Awareness of the risk factors associated with post-infarction LVFWR is important to maintain a high-degree of suspicion in the appropriate clinical circumstances. These include age over 65, female gender, hypertension without significant left ventricular hypertrophy and late presenters . Diabetes, prior myocardial infarction and peripheral vascular disease are significantly less prevalent in patients with LVFWR and shock, and pulmonary edema is less frequently found on physical examination . It has been hypothesized that these comorbidities could confer a relative “protection” against myocardial rupture due to increased left ventricular mass and fibrosis. The patient presented in our case fit most of these demographic and clinical features, except for a prior diagnosis of hypertension.

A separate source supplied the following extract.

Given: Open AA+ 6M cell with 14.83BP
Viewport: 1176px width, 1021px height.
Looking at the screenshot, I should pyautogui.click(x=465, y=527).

The most typical ECG sequence described for patients presenting with the acute-type of LVFWR after an AMI is that of anterior ST segment elevation followed by sudden bradyarrhythmia or electromechanical dissociation ; however, in the sub-acute type the ECG is often non-diagnostic. The pattern seen in our case, with a deep Q-wave in AVL, and marked inferior ST segment depression was unusual, but has been described in prior reports .

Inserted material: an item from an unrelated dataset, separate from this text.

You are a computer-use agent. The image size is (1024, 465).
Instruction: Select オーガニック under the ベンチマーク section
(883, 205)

LVFWR continues to be an ominous complication of acute myocardial infarction, that should be strongly suspected in patients presenting with cardiogenic shock, particularly when other risk factors such as advanced age, female gender, absence of prior diabetes, coronary or peripheral vascular disease are noted on initial assessment. Echocardiography remains a key modality in the expedited diagnostic sequence required in these cases, but emergent CT with contrast can be an adjuvant tool in confirming the diagnosis and excluding other causes of hemopericardium. Further studies are needed to compare the sensitivity and specificity of these imaging modalities in patients with LVFWR.
The authors declare no conflicts of interest.